Lane and Bridge Transformations

In many instances, STV’s engineers and planners are developing innovative solutions to practical problems that relate to traffic congestion.

“More and more of our projects are widening existing roadways or bridges as opposed to building new ones,” Matthis explained. “Fifty years ago, it was the exact opposite, so now a lot of what we do is intended to get more capacity out of an existing system.”
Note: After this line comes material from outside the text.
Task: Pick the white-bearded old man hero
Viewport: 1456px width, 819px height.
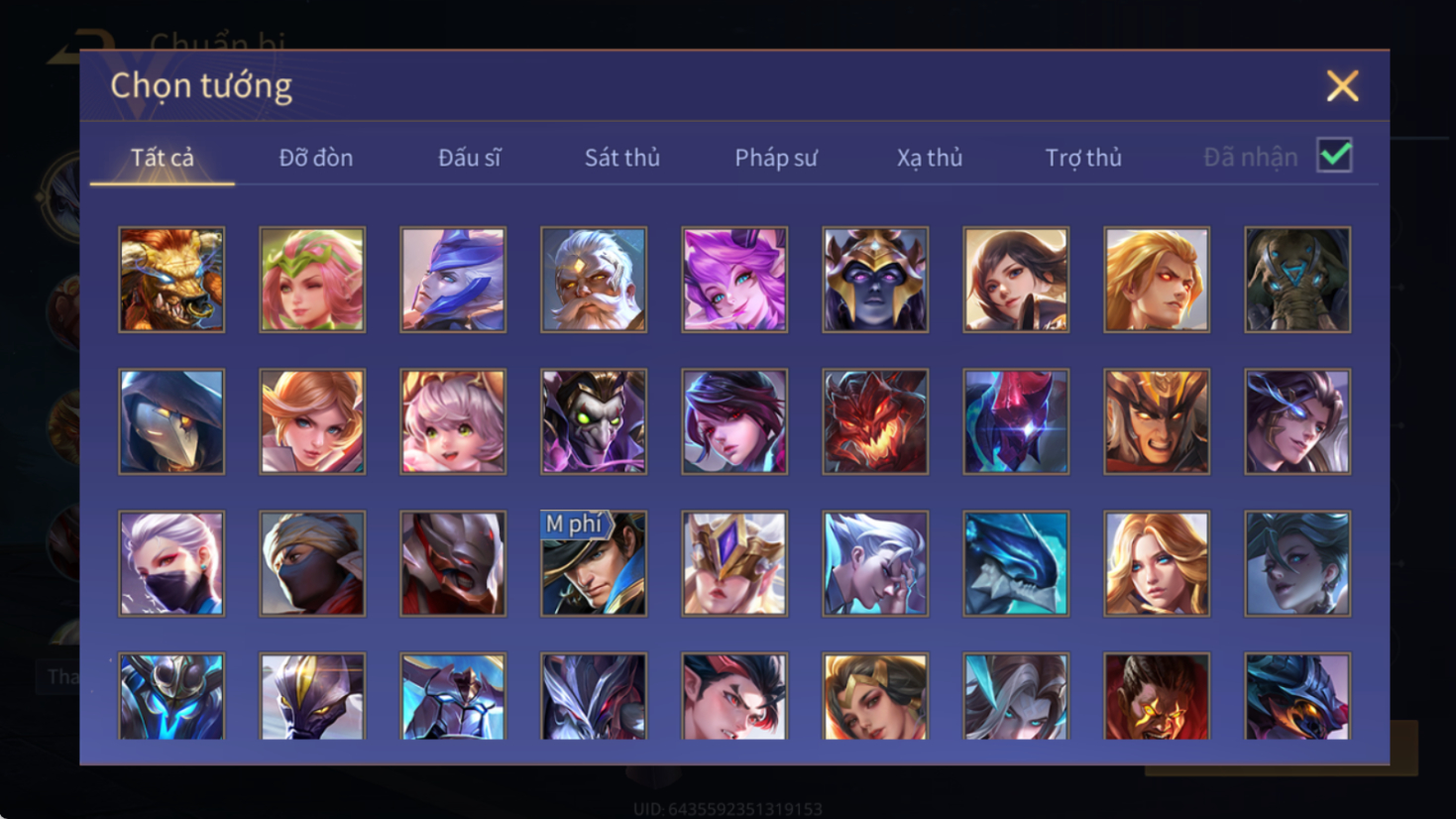Action: pyautogui.click(x=594, y=280)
For projects such as the I-581 Valley View Boulevard Interchange Improvements Design-Build in Roanoke, VA, the STV team designed a wider bridge, expanding it from two highway lanes, with only one in use, to four fully functional lanes. The firm’s design included construction of ramp terminal intersections, completion of the ramps to the north of the interchange and expansion of the interchange’s capacity. To enhance safety, the design team developed a diverging diamond interchange (DDI). DDIs are a relatively new innovation within the United States that allow two directions of traffic on a non-freeway road to cross on an overpass and/or underpass and briefly drive on the opposite side of the road. As a result, drivers can make left turns without crossing oncoming traffic, which reduces potential left-turn crashes, keeps traffic flowing and improves sightlines.

Similarly, the Spout Springs Road Widening project in Hall County, GA, also called for the existing roadway to be widened. Located in the Gainesville area, which is the fourth fastest-growing metropolitan region in the nation, Spout Springs Road currently consists of a two-lane, undivided roadway with an accident rate that is higher than the state average.

As part of this program, STV’s design team was tasked with widening the 6.1-mile corridor, which will consist of four 11- to 12-foot travel lanes as well as a sidewalk and pedestrian/bicycle trail that connects to other pathways in the area. The team designed provisions for a median to separate directions of travel – therefore reducing the number of left-turning or conflicting traffic movements that can result in T-bone collisions. Plans for left-turn storage will prohibit left-turning vehicles from the through lanes, decreasing potential for rear-end collisions. Project construction is expected to start in late 2019 and reach completion by 2024.

Pedestrian Enhancements

In addition to improving safety for motorists, another priority for clients is creating a safer roadway network for bicyclists and pedestrians, particularly at intersections.

One project that exemplifies this shift in thought is the US 21/Gilead Road Improvement Program in Huntersville, NC. In addition to enhancing the flow of traffic, which had become snarled thanks to exponential population growth in the city, the project provides new pedestrian and bicycle accommodations through sidewalks, a multi-use path, wider outside lanes and bike lanes on the road. Designers also integrated new pedestrian countdown signals at intersections and within median refuges

Traffic Data Studies

One crucial step in designing safer roadway projects is studying the traffic patterns of each setting prior to the implementation of a larger program. One of the most significant traffic studies being conducted by STV in the Southeast is the I-20/26/126 Corridor Improvements, better known as Carolina Crossroads – a $1.5 billion project that is the largest transportation initiative in South Carolina.

With a goal of identifying improvement alternatives to a major crossroads for commuters in Columbia, SC, STV led traffic data collection efforts throughout the corridor including main line volumes, vehicle classification, turning movement counts, travel times and accident data. Once this phase of the program was completed, the data was used to develop simulations, analyze specific corridors and prepare reports to modify the interchange.

“Especially on a longer corridor, crash analysis is part of the scope,” explained Richard Capps, P.E., senior vice president. “In these studies, you’re looking for locations in the roadway where there are established accident or crash trends. The goal is always zero accidents. We’re trying to create solutions that mean safe travel for the public.”